Armstrong sings every song with total conviction and good humour. He's accompanied on several tracks by Velma Middleton, whose bland tone and limited range would at first appear to be a mistake but she more than made up for it with great comedic timing and, more importantly, fantastic chemistry with Armstrong. They cut up and carry on, having a party without compromising the professional result. You can't fault this record for anything.

So, for individual highlights: 'St. Louis Blues' is considered the Hamlet of the blues, for obvious reasons. It's eight minutes long, and from its arresting, moody start it completely hooks your attention. None of the verses seem to be connected to each other and the instrumental fills between them are every bit as riveting as the give and take between Velma and Louis. This full sound carries on for the length of the record but the singers and the band go hand in hand - 'Ole Miss Blues' is a bit out of place as the sole instrumental, just because it's got less character to latch on to.

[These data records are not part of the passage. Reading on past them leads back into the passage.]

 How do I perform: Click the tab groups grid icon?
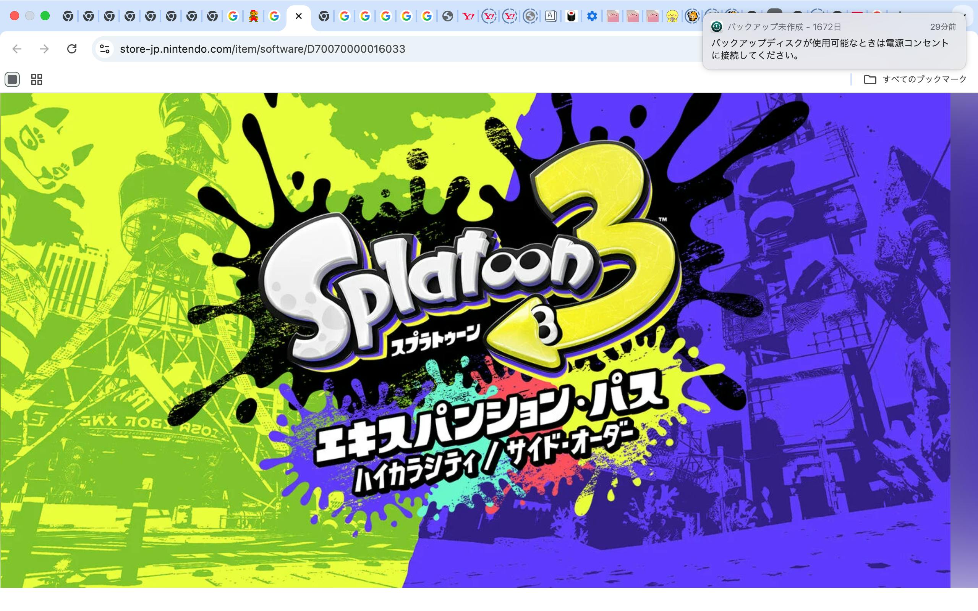(36, 79)
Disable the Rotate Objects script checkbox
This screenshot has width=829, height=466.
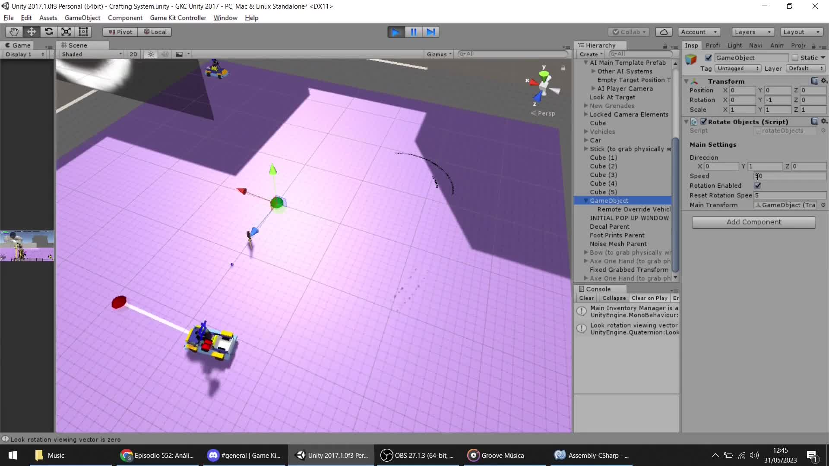tap(703, 122)
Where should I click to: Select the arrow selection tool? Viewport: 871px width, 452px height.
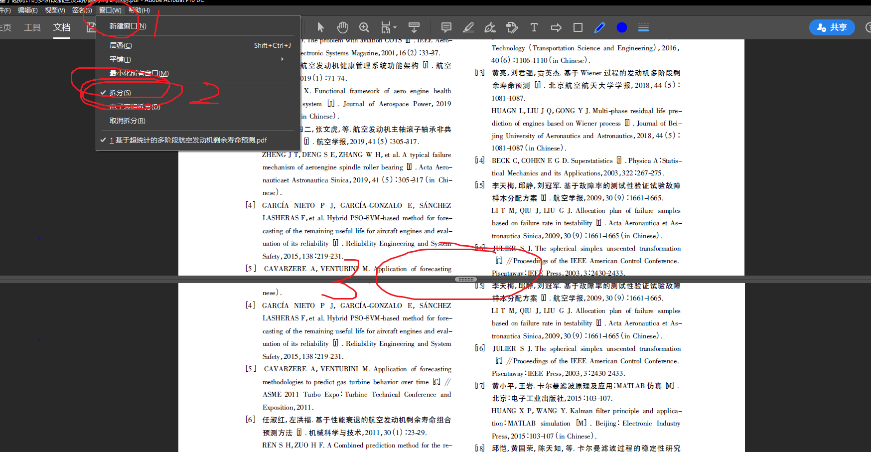(320, 27)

'Loveless Love' is a great song, jauntily complaining that synthetic foods and clothing are making us grow used to "soulless soul" (or am I reading way too much into that?). 'Chantez Les Bas' and 'The Memphis Blues' are warm tributes to the music scenes of their respective cities, while 'Aunt Hagar's Blues' defends the blues from church attacks (go Aunt Hagar!). 'Beale Street' and 'Yellow Dog Blues' go for a darker, slower tone while 'Long Gone (from the Bowling Green)' tips straight over into joke terrain, and that with the simple verse-chorus structure makes it probably the weakest track.

Louis Armstrong Plays W.C. Handy is a tremendous record that hits every base - it's got a ton of personality, is well-played, well-recorded, carries a great historical value into turn-of-the-century blues, contains many catchy tunes and of course features Louis Armstrong's trumpet. A fabulous, faultless gem.


WHAT TICHARU SAYS

A very impressive record. Superbly recorded, plenty of verve in the performances and the atmosphere is transportive. It sounds like a party record but if you played this record at a party you'd miss all the best bits. Armstrong Plays W.C. Handy is a party best observed like a fly on the wall. Let the sound of this record fill the room and just soak it in, enjoying your great good fortune at finding such a wonderful recording.